* Stated goal
Extract every line of the items below that contains the string "width".

* Provided data
[BEGIN]

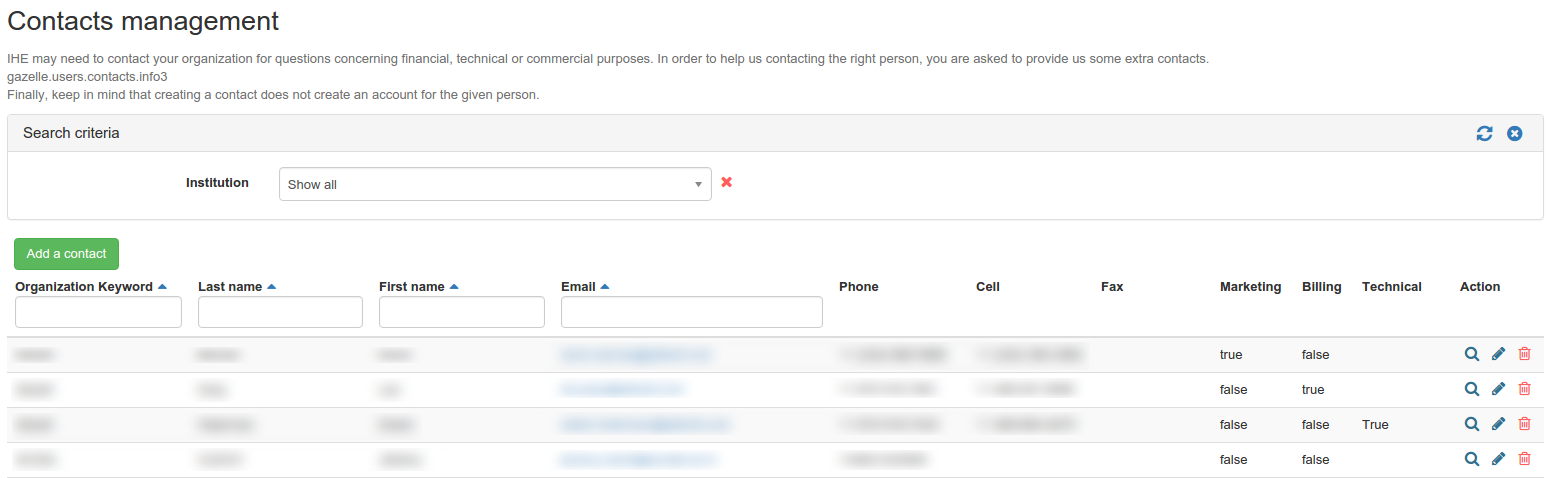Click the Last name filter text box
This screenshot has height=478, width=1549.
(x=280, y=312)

[END]
[BEGIN]

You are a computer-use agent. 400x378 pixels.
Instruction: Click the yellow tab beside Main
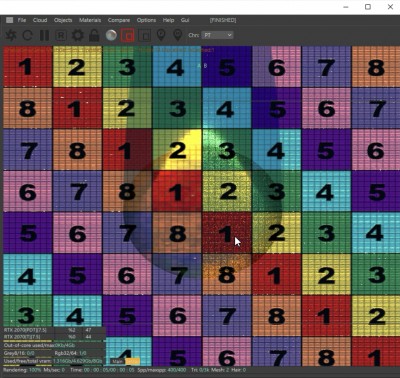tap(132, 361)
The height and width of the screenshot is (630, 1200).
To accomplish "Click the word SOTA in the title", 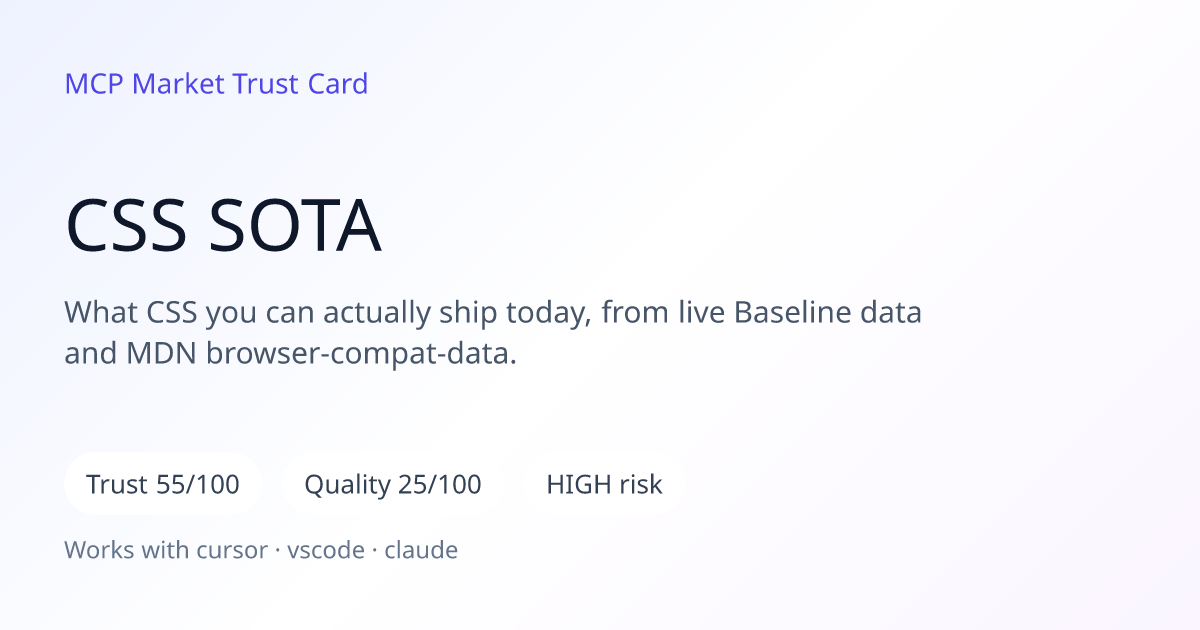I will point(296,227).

[END]

* The answer
This screenshot has height=478, width=1549.
The height and width of the screenshot is (630, 1200).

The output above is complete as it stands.